== Material to process
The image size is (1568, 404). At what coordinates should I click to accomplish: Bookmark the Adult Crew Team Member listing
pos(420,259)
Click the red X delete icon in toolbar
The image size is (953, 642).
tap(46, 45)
====
#### [About this task]
The entire listing has to be written out again exactly.

#### [Answer to the exercise]
The image size is (1568, 404). At what coordinates should I click to accomplish: Bookmark the Adult Crew Team Member listing
pos(420,259)
Click the red X delete icon in toolbar
The image size is (953, 642).
tap(46, 45)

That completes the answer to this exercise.